I once took an online programming course, and we were supposed to comment on each others code. I was critical of everyone's equally, and also tried to be positive about ways that stuff could be improved.
After that exercise I noticed that the one girl in the group didn't talk to me much anymore (online) and I got the distinct feeling that she felt my criticisms of her code were about her. Thing is, the criticisms weren't that out of the ordinary. Stuff like commenting things that were obvious or suggesting ways that she could tighten up her code. I was much more harsh with others. She's the only one who took offence and dropped out of the course. (I don't know if it was me that caused it, but I suspect it was part of the reason). Everyone else either took my critic's at face value or argued back about it. Of course this is a sample of one, so isn't significant.
In university the class ratio (in the early 80's) was about 50/50 girl/boys in the first year. second year more like 30/70. By the final year it was close to 10/90. I don't think this is due to the professors marking the girls harder, or letting the boys slip by.
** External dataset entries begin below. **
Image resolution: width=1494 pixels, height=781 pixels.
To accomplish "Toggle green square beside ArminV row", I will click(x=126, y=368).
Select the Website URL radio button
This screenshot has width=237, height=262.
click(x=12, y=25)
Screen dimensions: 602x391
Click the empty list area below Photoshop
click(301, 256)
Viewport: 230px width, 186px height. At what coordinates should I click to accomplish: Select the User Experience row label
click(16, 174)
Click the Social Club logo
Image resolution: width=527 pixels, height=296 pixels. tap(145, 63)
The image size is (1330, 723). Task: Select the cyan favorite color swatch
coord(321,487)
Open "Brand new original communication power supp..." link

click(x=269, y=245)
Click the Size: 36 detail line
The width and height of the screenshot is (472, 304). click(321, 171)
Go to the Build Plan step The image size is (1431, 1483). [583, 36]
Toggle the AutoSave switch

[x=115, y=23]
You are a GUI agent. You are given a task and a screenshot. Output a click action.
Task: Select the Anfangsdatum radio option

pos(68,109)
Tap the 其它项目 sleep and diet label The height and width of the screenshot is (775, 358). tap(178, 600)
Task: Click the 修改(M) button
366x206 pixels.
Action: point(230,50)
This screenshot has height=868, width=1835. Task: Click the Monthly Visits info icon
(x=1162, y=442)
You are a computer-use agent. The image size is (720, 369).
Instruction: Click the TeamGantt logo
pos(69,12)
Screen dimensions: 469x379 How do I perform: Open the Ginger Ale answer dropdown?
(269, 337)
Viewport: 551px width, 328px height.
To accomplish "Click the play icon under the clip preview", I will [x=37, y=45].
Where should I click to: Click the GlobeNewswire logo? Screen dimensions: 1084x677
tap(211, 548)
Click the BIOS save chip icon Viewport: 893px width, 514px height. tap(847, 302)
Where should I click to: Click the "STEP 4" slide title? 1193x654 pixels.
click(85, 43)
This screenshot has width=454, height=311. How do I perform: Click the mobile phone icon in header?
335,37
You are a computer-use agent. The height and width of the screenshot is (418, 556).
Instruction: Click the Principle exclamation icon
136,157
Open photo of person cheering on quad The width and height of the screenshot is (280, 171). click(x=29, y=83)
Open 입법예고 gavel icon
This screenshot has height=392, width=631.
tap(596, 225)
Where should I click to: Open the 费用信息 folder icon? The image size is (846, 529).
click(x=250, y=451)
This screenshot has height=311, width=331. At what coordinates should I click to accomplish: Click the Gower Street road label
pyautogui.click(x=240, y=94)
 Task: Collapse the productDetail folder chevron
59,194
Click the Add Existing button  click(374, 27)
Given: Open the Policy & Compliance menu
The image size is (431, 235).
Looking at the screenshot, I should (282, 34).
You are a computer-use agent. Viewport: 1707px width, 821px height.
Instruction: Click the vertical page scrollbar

I think it was because the courses were tough and not interesting to the girls in general.
I really think there is a personality difference between men and women, and yes, when a woman overcomes that difference and is able to work with a group of guys she is the odd fish out, so it makes it more difficult. But that difficulty should not be blamed for the inequality in the first place.
Men and women just view things differently, and have different opinions on what is important. In some environments men excel, in others women do.
That's my view of it.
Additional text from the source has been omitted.